Mendes: We have two sites-two media vaults, or data protection centers, that serve this area. One is located in New Jersey, within 10 minutes of the financial center, but on the Jersey side. We have about a million backup tapes that we keep for almost 700 customers in the area. We’re continuously rotating these tapes-these are not static tapes, these are tapes that contain the latest information. All tapes are rotated about once a month. If it’s been sitting in the media vault for about a month, it’s time to be sent back to the company to be rewritten with the latest information. Then there are some archival tapes that are kept permanently. We go to the customers and pick up new tapes on a daily basis.We have about 35 drivers and vehicles continuously circulating around New York.
e-SECURITIES: Were any of your drivers in the World Trade Center at time of the disaster?
Mendes: Fortunately, all of them were accounted for. We contacted them very quickly-they all have cell phones, and within a couple of hours, we accounted for all of them. The first delivery in the World Trade Center was scheduled for 10 a.m., so fortunately, they were not close enough to the place then to be impacted.
e-SECURITIES: When are the backup tapes used?

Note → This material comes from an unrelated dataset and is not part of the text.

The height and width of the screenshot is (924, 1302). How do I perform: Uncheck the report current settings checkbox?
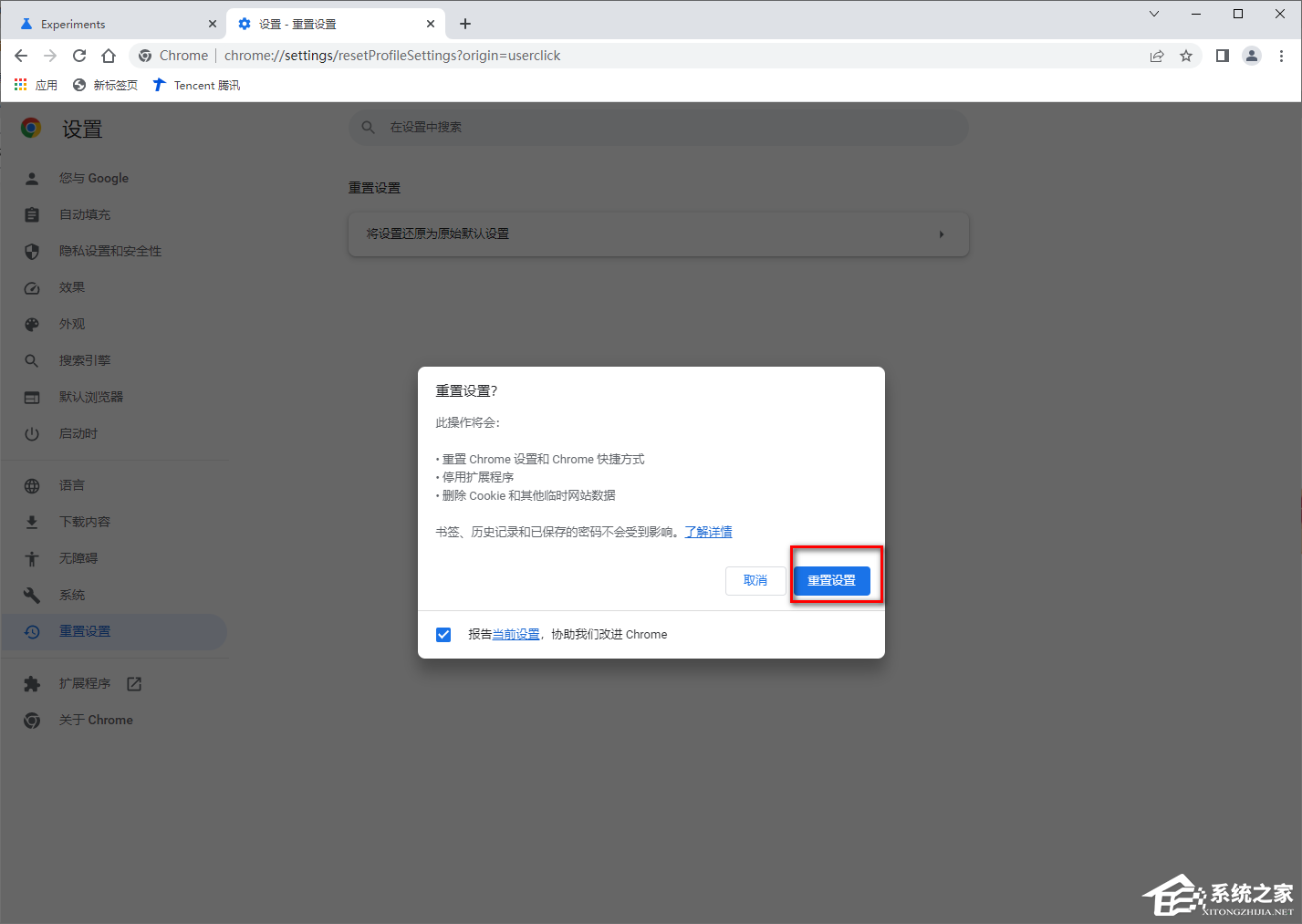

Mendes: In the course of business it is often the case that a file is corrupted or a virus infected a particular set of files and we’re called in an emergency basis just to bring in a few tapes or a set of tapes to do a partial recovery of some files. On a larger scale, when it’s a disaster that we had, it’s a much bigger operation. We’re called to trigger a disaster-recovery plan-it’s a fairly elaborate process. There’s a disciplined contingency plan that a company has to produce and we guide them, help them with the planning. They need to know, for example, who is authorized to declare a disaster. There’s a chain of custody-if this person isn’t available, this other person will do it. Then, what are the locations that are ready to receive backup tapes? These are either alternate sites that run with low capacity or on standby, or they have contracts with companies that keep those places ready to receive data. We quickly assemble all the tape sets that a customer will require and transport them as quickly as possible and deliver them to their specified location. In our case, we had about 20 declarations within a couple of days following the strikes-mostly Wednesday and a bit Thursday. We had all of these tapes delivered on time to the customers that requested them, including Cantor Fitzgerald.